◆ Written instruction ◆
From the post on index funds and investing in India below, transcribe verbatim the passage starting at "- non index" and ending at "would have bought.".

◆ Page excerpt ◆
* begin *

I'm late to this discussion :) Thanks Lahar for pointing out my post!

I've changed on one thing since that post. Index funds may not be the best
option in India - and this is due to:
- bad construction of indexes (we use a free float market cap weighted
index largely, like the Sensex or Nifty, which have stock and sectoral
biases. The broad indexes have little acceptance, and we don't have stuff
like equal weighted indexes yet)
- dividends are a good source of income but don't reflect in the index
values. There's something called total returns index, but no one mentions
that for comparisons (it shoudl be the only thing compared)
- non index stocks do well because the indexes of choice like Sensex or
Nifty aren't broad enough.

I wrote a post about the data:
http://capitalmind.in/2014/08/in-india-mutual-funds-have-beaten-the-nifty-no-survivor-bias-edition/

The point was - let's take the TOP funds as they were in 2005, and assume
you invested in the top 5 or 6 of them. Nearly all of them have beaten the
Nifty (total returns, assuming reinvestment of dividends). THere's no
survivor bias - I took the top 5 or 6 and all have survived, and I took
only the top ones because they are the ones you would have bought.

The fact remains that they aren't the top funds today, and some nowhere
near the top, but they have still beaten the indexes, after accounting for
fees. This I cannot ignore, so I should say I'm probably wrong about index
funds.

On the point about "should investing be left to the professionals" I'm with
Mahesh that this is more like hubris. I think of investing like the great
Chef Gusteau said about cooking in Ratatouille, that anyone can cook. This
doesn't mean cooking is so easy that anyone can do it, but that it's a
thing that anyone can excel at if they put their mind to it (and probably
aren't even professionals). You can be a phenomenal investor and yet, have
a day job.

DIRECT mode - I've spent way too much time rescuing people from shitty
advice from silly intermediaries who have ruined very solid portfolios -
timing stocks I understand, and I do it, and I tell people that if they
don't have the time, they should just use a fund to invest. But timing and
rejigging investments in mutual funds is by and large a waste of time, and
for every such rejig I have NEVER met a manager who has evaluated how much
worse (or better) the investor would have been, had those rejigs not been
done at all.

The DIRECT mode gives you an edge of about 1% a year on equities. This,
plus any fees you pay an advisor, add up to a layer of outperformance that
the advisor has to provide just to break even with the direct mode.

Good advisors too don't know what will happen, and tend to get into the
herd mentality, the crowd, the loss aversion and all those little
behavioural biases that screw up our investments. This happens with
professional fund managers too...and the only real edge that professionals
used to have was insider trading knowledge, which has become a little
harder to come by. Advisors have almost no edge in fund selection; at best,
they can use some data, which is just driving with your eyes in the rear
view mirror.

(Advisors though can help with things like setting up HUFs, creating
inheritance structures, doing goal oriented investments etc. )

* end *

◆ Dataset extract ◆
* begin *

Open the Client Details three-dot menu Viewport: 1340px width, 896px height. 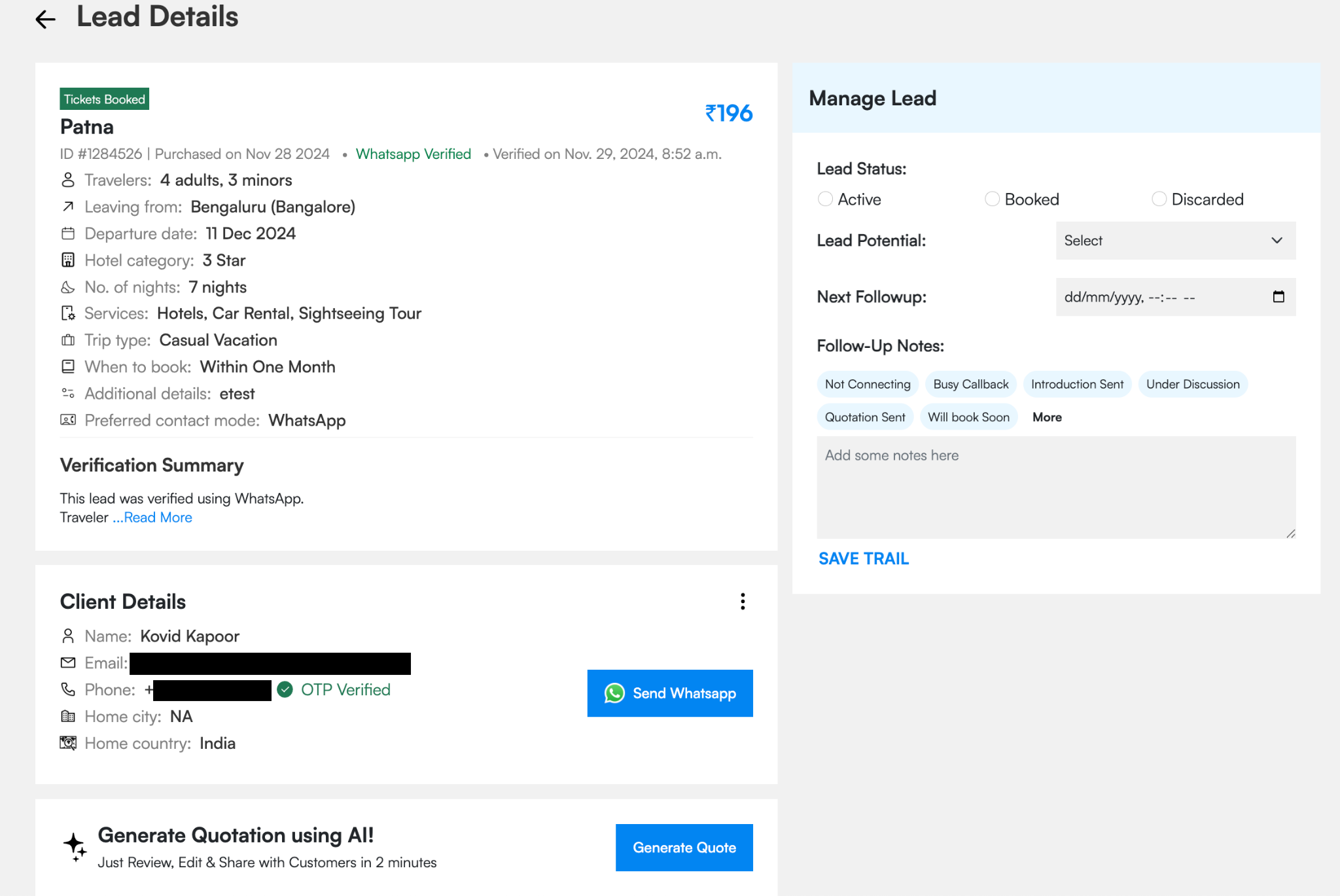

* end *

◆ Written solution ◆
- non index stocks do well because the indexes of choice like Sensex or
Nifty aren't broad enough.

I wrote a post about the data:
http://capitalmind.in/2014/08/in-india-mutual-funds-have-beaten-the-nifty-no-survivor-bias-edition/

The point was - let's take the TOP funds as they were in 2005, and assume
you invested in the top 5 or 6 of them. Nearly all of them have beaten the
Nifty (total returns, assuming reinvestment of dividends). THere's no
survivor bias - I took the top 5 or 6 and all have survived, and I took
only the top ones because they are the ones you would have bought.